I didn’t expect much in return, you can’t just un-do years of damage with a few penitent sentences.
To my surprise she wrote me back almost immediately. She thanked me and said that we could start over. There was a softness in her words that I had never heard before. Not in my whole life. A space opened between us that has never been there before, because we have been so suffocated by this victim-oppressor role-play that no one could move an inch.
Something opened in me and I began to see that it has been a force in me that has kept us from having the connection that I always wanted. I also began to see how one fights against this unconscious life-killer. You look at it, you get to know what it wants, and you don’t give it. If it wants to feel wronged and righteous – apologize. If it wants to complain – keep your mouth shut. If it wants to feel hopeless – look at everything you have that you can feel grateful for. Simple.
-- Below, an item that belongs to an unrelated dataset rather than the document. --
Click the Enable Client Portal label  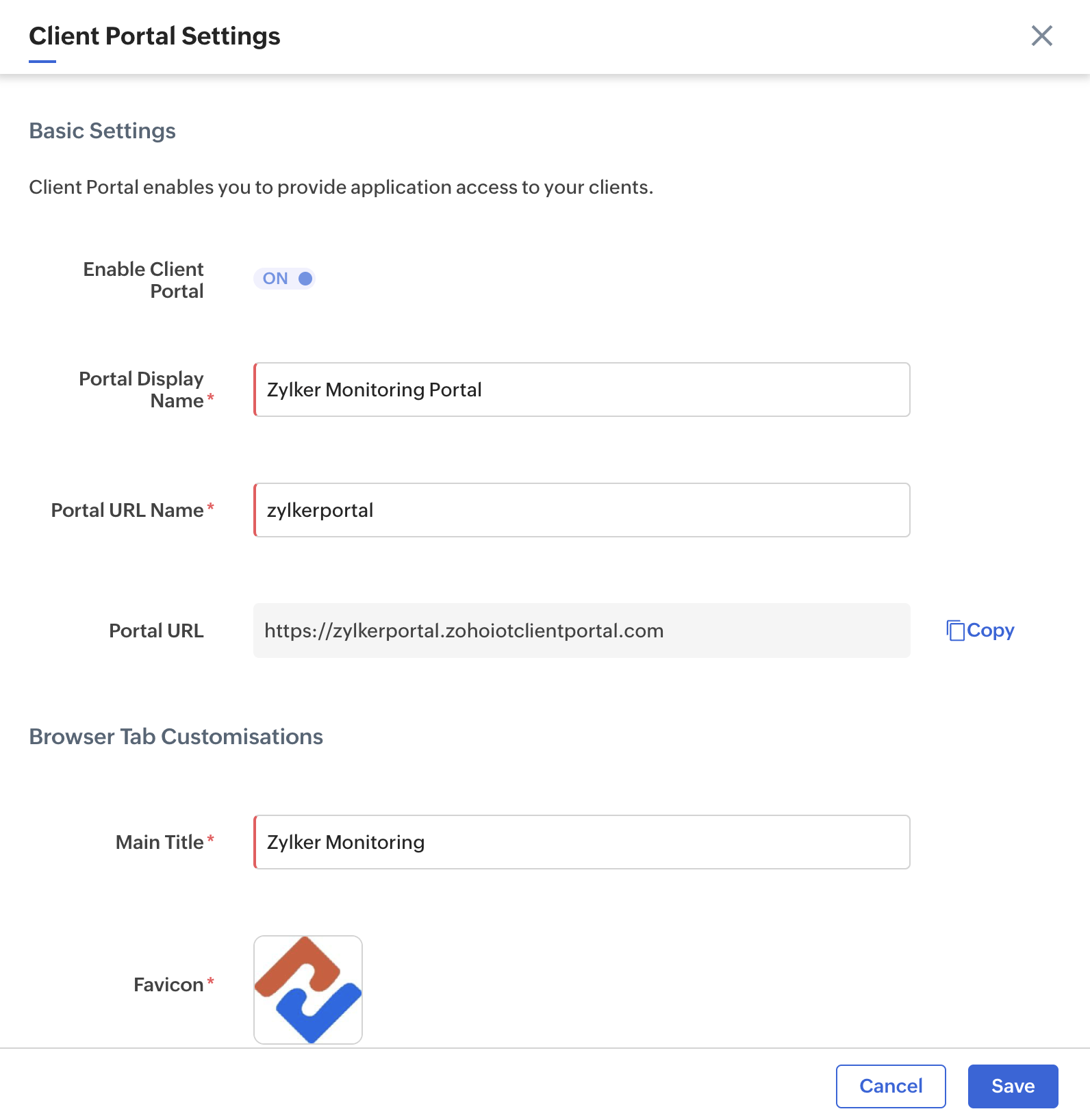click(144, 280)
Simple and so, so difficult.
When we notice that we are complaining or blaming, when we huff and puff and swear that the whole world is against us, when we find ourselves jucily re-telling our tales of woe, try to stop for a moment and ask; is it really worth it? Does being right really feel better than being happy? Do I really want this force ruling my life? Or would I rather let it starve and have joy? In the end it’s a choice.